An organ system is a group of organs that work together to carry out an important function. For example, the vertebrate digestive system is an organ system composed of individual organs that break up food (beaks or teeth), pass the food to the stomach (esophagus), break down the food (stomach and intestine), absorb the food (intestine), and expel the solid residue (rectum). If all of these organs do their job right, the body obtains energy and necessary building materials from food. The digestive system is a particularly complex organ system with many different organs consisting of many different types of cells, all working together to carry out a complex function. The circulatory system illustrated in figure 22.2 involves fewer different types of organs, but the level of organization is the same—organ systems are made up of organs, that are made up of tissues, that are made up of cells.

 

 

Figure 22.2. Levels of organization within the vertebrate body.

Similar cell types operate together and form tissues. Tissues functioning together form organs. Several organs working together to carry out a function for the body are called an organ system. The circulatory system is an example of an organ system.

 

The vertebrate body contains 11 principal organ systems:

1. Skeletal. Perhaps the most distinguishing feature of the vertebrate body is its bony internal skeleton. The skeletal system protects the body and provides support for locomotion and movement. Its principal components are bones, skull, cartilage, and ligaments. Like arthropods, vertebrates have jointed appendages— the arms, hands, legs, and feet.

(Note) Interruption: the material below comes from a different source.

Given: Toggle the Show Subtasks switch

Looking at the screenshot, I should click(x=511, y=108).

2. Circulatory. The circulatory system transports oxygen, nutrients, and chemical signals to the cells of the body and removes carbon dioxide, chemical wastes, and water. Its principal components are the heart, blood vessels, and blood.

3. Endocrine. The endocrine system coordinates and integrates the activities of the body through the release of hormones. Its principal components are the pituitary, adrenal, thyroid, and other ductless glands.

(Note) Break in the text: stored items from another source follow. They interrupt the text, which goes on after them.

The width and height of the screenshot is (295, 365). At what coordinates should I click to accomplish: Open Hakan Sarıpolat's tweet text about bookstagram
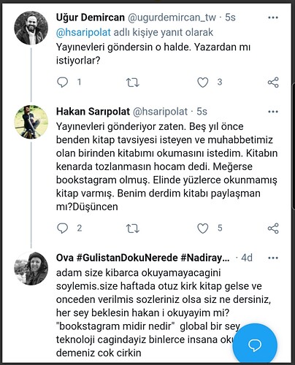click(166, 166)
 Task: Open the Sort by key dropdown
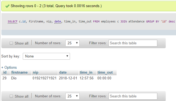(46, 56)
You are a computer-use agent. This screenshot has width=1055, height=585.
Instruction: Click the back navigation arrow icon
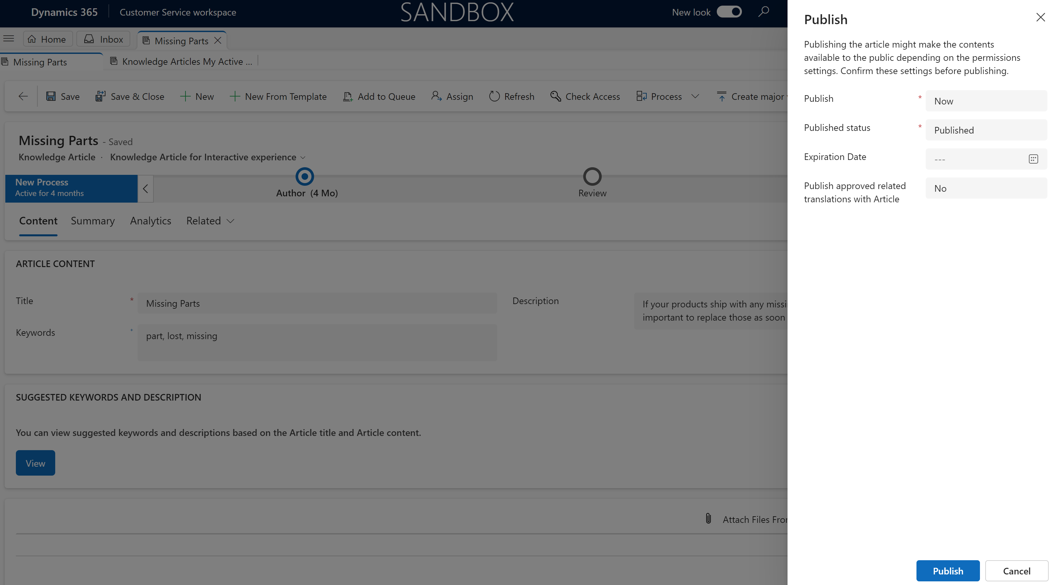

4. Nervous. The activities of the body are coordinated by the nervous system. Its principal components are the nerves, sense organs, brain, and spinal cord.

5. Respiratory. The respiratory system captures oxygen and exchanges gases and is composed of the lungs, trachea, and other air passageways.

6. Immune and lymphatic. The immune system removes foreign bodies from the bloodstream using special cells, such as lymphocytes, macrophages, and antibodies. The lymphatic system provides vessels that transport extracellular fluid and fats to the circulatory system but also provides sites (lymph nodes and thymus, tonsils, and spleen) for the storage of immune cells.

7. Digestive. The digestive system captures soluble nutrients from ingested food. Its principal components are the mouth, esophagus, stomach, intestines, liver, and pancreas.

8. Urinary. The urinary system removes metabolic wastes from the bloodstream. Its principal components are the kidneys, bladder, and associated ducts.

9. Muscular. The muscular system produces movement, both within the body and of its limbs. Its principal components are skeletal muscle, cardiac muscle, and smooth muscle.

10. Reproductive. The reproductive system carries out reproduction. Its principal components are the testes in males, ovaries in females, and associated reproductive structures.

11. Integumentary. The integumentary system covers and protects the body. Its principal components are the skin, hair, nails, and sweat glands.

 

Key Learning Outcome 22.2. Groups of cells of the same type are organized in the vertebrate body into tissues. Organs are body structures composed of several different tissues. An organ system is a group of organs that work together to carry out an important function.